In [0]:
#09 CDF example 
from pyspark.sql import SparkSession
from pyspark.sql.functions import col, current_timestamp
from delta.tables import DeltaTable

spark = (SparkSession.builder
         .appName("Silver_Incr_DIY")
         .enableHiveSupport()
         .getOrCreate())

BRONZE_TABLE = "demo.bronze_events"
SILVER_TABLE = "demo.silver_events"
CHECKPOINT_TABLE = "demo.silver_checkpoint"

def process_silver_diy():
    # 1) Read last watermark
    ckpt = spark.table(CHECKPOINT_TABLE).select("last_ts").collect()
    last_ts = ckpt[0]["last_ts"] if ckpt else "1970-01-01"

    # 2) Pull only new rows from Bronze by ingest_ts
    bronze_df = spark.table(BRONZE_TABLE)
    new_df = bronze_df.filter(col("ingest_ts") > last_ts)

    # 3) Clean / transform
    clean_df = (new_df
        .filter(col("ts").isNotNull())
        .withColumn("ts", col("ts").cast("timestamp")))
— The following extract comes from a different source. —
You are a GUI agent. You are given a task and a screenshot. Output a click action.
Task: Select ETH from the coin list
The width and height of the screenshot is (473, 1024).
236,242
    # 4) Upsert into Silver via MERGE
    silver = DeltaTable.forName(spark, SILVER_TABLE)
    (silver.alias("t")
          .merge(clean_df.alias("s"), "t.event_id = s.event_id")
          .whenMatchedUpdateAll()
          .whenNotMatchedInsertAll()
          .execute())

    # 5) Update watermark to max ingest_ts processed
    max_ts = clean_df.agg({"ingest_ts": "max"}).collect()[0][0]
    spark.createDataFrame([(max_ts,)], ["last_ts"]) \
         .write.format("delta") \
         .mode("overwrite") \
         .saveAsTable(CHECKPOINT_TABLE)


In [0]:
from pyspark.sql import SparkSession

# ——————————————————————————————————————————————
# 1) Init Spark with Hive support
# ——————————————————————————————————————————————
spark = (
    SparkSession.builder
      .appName("Enable_CDF_Bronze_HMS")
      .enableHiveSupport()            # so spark_catalog points at your HMS
      .getOrCreate()
)

# ——————————————————————————————————————————————
# 2) Point at the Hive Metastore (not UC)
# ——————————————————————————————————————————————
spark.sql("USE CATALOG spark_catalog")

# (Optional) switch to your database
spark.sql("CREATE DATABASE IF NOT EXISTS demo")
spark.sql("USE demo")

# ——————————————————————————————————————————————
# 3) (Re)create Bronze table in HMS if not already registered
# ——————————————————————————————————————————————
bronze_path = "dbfs:/mnt/data/bronze_events"  # or s3://… / abfss://… etc.

spark.sql(f"""
  CREATE TABLE IF NOT EXISTS bronze_events (
    event_id     STRING,
    user_id      STRING,
    event_type   STRING,
    ts           STRING,
    ingest_ts    TIMESTAMP
  )
  USING DELTA
  LOCATION '{bronze_path}'
""")

# ——————————————————————————————————————————————
# 4) Enable Change Data Feed on Bronze
# ——————————————————————————————————————————————
spark.sql("""
  ALTER TABLE bronze_events
  SET TBLPROPERTIES (
    delta.enableChangeDataFeed = true
  )
""")

print("✅ Change Data Feed has been ENABLED on demo.bronze_events in the Hive Metastore.")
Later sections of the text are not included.